SZNTB v Minister for Immigration
[2009] FMCA 997
•1 October 2009
FEDERAL MAGISTRATES COURT OF AUSTRALIA
| SZNTB v MINISTER FOR IMMIGRATION & ANOR | [2009] FMCA 997 |
| MIGRATION – Visa – protection visa – Refugee Review Tribunal – application for review of RRT decision affirming decision of a delegate of the Minister not to grant a protection visa – applicant is a citizen of China claiming fear of persecution for reason of religion – credibility – no lack of procedural fairness – no reviewable error. |
| Migration Act 1958 (Cth) ss.417, 424A, 425, 474 |
| SZLTI v Minister for Immigration & Citizenship [2008] FCA 1274 NAMJ v Minister for Immigration and Multicultural and Indigenous Affairs [2003] FCA 140 |
| Applicant: | SZNTB |
| First Respondent: | MINISTER FOR IMMIGRATION & CITIZENSHIP |
| Second Respondent: | REFUGEE REVIEW TRIBUNAL |
| File Number: | SYG 1664 of 2009 |
| Judgment of: | Scarlett FM |
| Hearing date: | 1 October 2009 |
| Date of Last Submission: | 1 October 2009 |
| Delivered at: | Sydney |
| Delivered on: | 1 October 2009 |
REPRESENTATION
| Applicant: | Appeared in Person |
| Solicitor for the Respondent: | Ms Baggett |
| Solicitors for the Respondent: | DLA Phillips Fox |
ORDERS
The Application is dismissed.
The Applicant is to pay the First Respondent’s costs fixed in the sum of $4,400.00.
I will allow six (6) months to pay.
| FEDERAL MAGISTRATES COURT OF AUSTRALIA AT SYDNEY |
SYG 1664 of 2009
| SZNTB |
Applicant
And
| MINISTER FOR IMMIGRATION & CITIZENSHIP |
First Respondent
| REFUGEE REVIEW TRIBUNAL |
Second Respondent
REASONS FOR JUDGMENT
Application
The Applicant is a citizen of China.
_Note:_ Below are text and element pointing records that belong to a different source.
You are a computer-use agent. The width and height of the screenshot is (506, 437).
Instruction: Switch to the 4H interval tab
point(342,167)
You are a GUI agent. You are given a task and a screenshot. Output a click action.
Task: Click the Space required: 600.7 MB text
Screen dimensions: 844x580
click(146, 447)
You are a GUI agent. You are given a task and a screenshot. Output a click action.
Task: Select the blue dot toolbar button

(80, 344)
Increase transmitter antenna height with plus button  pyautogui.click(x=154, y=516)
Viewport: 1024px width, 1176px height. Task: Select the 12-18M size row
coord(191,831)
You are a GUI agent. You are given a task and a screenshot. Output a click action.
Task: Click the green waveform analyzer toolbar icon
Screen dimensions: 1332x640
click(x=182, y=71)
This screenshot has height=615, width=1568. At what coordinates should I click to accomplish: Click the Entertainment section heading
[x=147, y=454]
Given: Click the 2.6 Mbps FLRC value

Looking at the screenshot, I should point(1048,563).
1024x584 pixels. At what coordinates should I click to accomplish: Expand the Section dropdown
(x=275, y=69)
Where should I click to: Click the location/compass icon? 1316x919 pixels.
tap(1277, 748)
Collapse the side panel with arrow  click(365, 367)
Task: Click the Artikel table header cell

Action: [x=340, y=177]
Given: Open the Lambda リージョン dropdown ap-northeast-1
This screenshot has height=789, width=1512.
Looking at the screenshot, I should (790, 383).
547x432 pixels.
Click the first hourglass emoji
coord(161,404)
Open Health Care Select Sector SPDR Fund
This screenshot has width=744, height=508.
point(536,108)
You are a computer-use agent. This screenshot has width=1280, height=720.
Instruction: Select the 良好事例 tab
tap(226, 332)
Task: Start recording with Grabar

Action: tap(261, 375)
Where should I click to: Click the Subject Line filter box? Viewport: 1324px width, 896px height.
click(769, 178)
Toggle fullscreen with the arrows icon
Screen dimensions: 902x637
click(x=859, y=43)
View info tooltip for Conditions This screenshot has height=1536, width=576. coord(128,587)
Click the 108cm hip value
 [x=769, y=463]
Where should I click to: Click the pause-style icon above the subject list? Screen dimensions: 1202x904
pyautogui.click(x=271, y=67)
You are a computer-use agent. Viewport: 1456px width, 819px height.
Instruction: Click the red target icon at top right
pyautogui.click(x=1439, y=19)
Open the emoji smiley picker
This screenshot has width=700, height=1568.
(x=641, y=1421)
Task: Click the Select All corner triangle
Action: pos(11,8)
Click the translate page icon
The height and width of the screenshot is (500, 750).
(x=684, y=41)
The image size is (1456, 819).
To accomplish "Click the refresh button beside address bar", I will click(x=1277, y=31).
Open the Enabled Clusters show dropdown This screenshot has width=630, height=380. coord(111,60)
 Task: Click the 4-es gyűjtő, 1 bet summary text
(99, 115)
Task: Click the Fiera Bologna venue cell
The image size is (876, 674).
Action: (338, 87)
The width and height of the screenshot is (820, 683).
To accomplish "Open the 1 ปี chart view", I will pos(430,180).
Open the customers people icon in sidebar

He has asked the Court to overturn a decision of the Refugee Review Tribunal not to grant him a Protection (Class XA) visa. He also seeks an order that a visa should be issued to him.
It has been explained to the Applicant that, in certain circumstances, the Court has the jurisdiction to set aside a decision of the Refugee Review Tribunal. However, in order to do so the Court must be satisfied that the decision is affected by jurisdictional error. It has also been explained to the Applicant that the Court has no power to issue a visa. That is a matter for the Minister for Immigration and Citizenship, and the Minister’s Department.
Background
The background to this matter is that the Applicant arrived in Australia on 17th August 2008. On 20th March 2009, he applied for a Protection (Class XA) visa. He was at that stage an inmate of the Immigration Detention Centre at Villawood.
In a statement attached to his application, he claimed that he had a wife and two children who are in China. His whole family are Christians, and he was raised as a Christian. He and his family worship at the government approved church. He was a businessman in China and ran a clothing wholesale shop. He and a partner borrowed money from friends and relatives. Eventually the shop had to be closed down because the business was heavily in debt. His former partner left China for the United Kingdom.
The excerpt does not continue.